Matija Kecman matijakecman at gmail.com
Thu Sep 29 09:06:58 CDT 2011


Thanks for your useful replies.

>> The bandwidth tops out between 2 and 4 cores (The 5345 should have 10.6
>> GB/s
>> but you should runs streams as Barry says to see what is achievable).

I will try to get the STREAM benchmark running

> Note that your naive 1D partition is getting worse as you add processes. The
> MatMult should scale out somewhat better if you use a 2D decomposition, as
> is done by any of the examples using a DA (DMDA in 3.2) for grid management.

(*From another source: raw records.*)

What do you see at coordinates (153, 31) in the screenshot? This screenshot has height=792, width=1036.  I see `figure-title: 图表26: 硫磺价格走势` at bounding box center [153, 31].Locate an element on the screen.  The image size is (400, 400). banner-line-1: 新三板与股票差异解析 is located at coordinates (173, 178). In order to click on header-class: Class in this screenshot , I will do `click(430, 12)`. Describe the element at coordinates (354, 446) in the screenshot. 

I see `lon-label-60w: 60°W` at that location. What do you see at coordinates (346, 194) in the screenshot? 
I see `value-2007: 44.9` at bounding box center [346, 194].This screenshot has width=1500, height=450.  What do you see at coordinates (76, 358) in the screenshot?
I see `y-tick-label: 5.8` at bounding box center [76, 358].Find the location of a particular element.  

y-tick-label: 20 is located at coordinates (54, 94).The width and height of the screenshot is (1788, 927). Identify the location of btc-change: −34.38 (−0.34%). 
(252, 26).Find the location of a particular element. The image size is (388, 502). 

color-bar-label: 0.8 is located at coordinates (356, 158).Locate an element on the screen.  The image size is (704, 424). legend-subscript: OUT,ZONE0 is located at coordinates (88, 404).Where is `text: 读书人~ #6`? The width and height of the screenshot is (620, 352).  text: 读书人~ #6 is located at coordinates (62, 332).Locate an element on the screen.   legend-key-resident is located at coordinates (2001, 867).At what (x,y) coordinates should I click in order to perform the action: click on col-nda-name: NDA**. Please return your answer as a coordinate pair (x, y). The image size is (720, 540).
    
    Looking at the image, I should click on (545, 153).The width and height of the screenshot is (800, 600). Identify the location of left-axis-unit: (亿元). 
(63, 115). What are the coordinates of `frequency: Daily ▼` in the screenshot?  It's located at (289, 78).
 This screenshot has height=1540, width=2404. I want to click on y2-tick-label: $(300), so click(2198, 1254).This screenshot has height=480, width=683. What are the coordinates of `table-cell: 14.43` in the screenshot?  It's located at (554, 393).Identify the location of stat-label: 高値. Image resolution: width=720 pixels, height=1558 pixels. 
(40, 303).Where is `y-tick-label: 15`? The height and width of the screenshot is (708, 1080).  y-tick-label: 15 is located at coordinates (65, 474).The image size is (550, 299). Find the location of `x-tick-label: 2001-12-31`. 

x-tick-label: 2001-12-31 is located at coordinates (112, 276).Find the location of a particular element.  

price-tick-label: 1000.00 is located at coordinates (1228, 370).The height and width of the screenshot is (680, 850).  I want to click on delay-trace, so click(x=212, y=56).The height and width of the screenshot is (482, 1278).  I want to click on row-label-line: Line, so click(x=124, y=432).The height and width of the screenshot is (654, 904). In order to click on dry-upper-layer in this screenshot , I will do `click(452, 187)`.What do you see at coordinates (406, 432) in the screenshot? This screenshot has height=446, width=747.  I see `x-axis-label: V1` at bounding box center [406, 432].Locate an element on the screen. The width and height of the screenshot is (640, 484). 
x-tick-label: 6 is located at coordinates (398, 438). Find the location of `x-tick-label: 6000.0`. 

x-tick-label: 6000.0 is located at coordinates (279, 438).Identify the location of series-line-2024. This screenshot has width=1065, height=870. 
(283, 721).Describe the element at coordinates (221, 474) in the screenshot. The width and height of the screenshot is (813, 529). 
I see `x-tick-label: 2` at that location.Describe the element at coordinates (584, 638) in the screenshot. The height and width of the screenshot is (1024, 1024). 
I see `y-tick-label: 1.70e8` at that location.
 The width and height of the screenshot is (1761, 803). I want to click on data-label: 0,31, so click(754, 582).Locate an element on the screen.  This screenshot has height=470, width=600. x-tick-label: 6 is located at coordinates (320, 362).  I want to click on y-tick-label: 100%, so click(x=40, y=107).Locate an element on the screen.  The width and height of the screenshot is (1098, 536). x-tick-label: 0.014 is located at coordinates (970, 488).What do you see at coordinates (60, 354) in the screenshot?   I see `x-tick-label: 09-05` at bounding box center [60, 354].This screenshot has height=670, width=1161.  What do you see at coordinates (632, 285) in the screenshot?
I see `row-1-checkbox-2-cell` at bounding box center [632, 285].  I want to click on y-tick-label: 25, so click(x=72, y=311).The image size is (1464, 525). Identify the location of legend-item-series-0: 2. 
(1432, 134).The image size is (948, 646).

I am able to recompute the problem using a 2D decomposition and I will
look at the log-summary output for those tests also

Best,

Matija

On Thu, Sep 29, 2011 at 2:09 PM, Jed Brown <jedbrown at mcs.anl.gov> wrote:
> On Thu, Sep 29, 2011 at 07:44, Matthew Knepley <knepley at gmail.com> wrote:
>>
>> The way I read these numbers is that there is bandwidth for about 3 cores
>> on
>> this machine, and non-negligible synchronization penalty:
>>                         1 proc   2 proc   4 proc    8 proc
>> VecAXPBYCZ    496        857      1064      1070
>> VecDot               451        724      1089        736
>> MatMult              434        638        701        703
>
> Matt, thanks for pulling out this summary. The synchronization for the dot
> product is clearly expensive here. I'm surprised it's so significant on such
> a small problem, but it is a common problem for scalability.
> I think that MPI is putting one process per socket when you go from 1 to 2
> processes. This gives you pretty good speedup despite the fact that memory
> traffic for both sockets is routed through the "Blackford" chipset. Intel
> fixed this in later generations by throwing out the notion of uniform memory
> access by having independent memory banks for each socket (which AMD had at
> the time these chips came out).
> If not odd hardware issues such as having enough memory streams and
> imbalances, one process per socket can saturate the memory bandwidth, so the
> speed-up you get from 2 procs (1 per socket) to 4 procs (2 per socket) is
> minimal. On this architecture, you typically see the STREAM bandwidth go
> down slightly as you add more than 2 procs per socket, so it's no surprise
> that it doesn't help here.
> Note that your naive 1D partition is getting worse as you add processes. The
> MatMult should scale out somewhat better if you use a 2D decomposition, as
> is done by any of the examples using a DA (DMDA in 3.2) for grid management.
>
>>
>> The bandwidth tops out between 2 and 4 cores (The 5345 should have 10.6
>> GB/s
>> but you should runs streams as Barry says to see what is achievable).
>> There is
>> obviously a penalty for VecDot against VecAXPYCZ, which is the sync
>> penalty
>> which also seems to affect MatMult. Maybe Jed can explain that.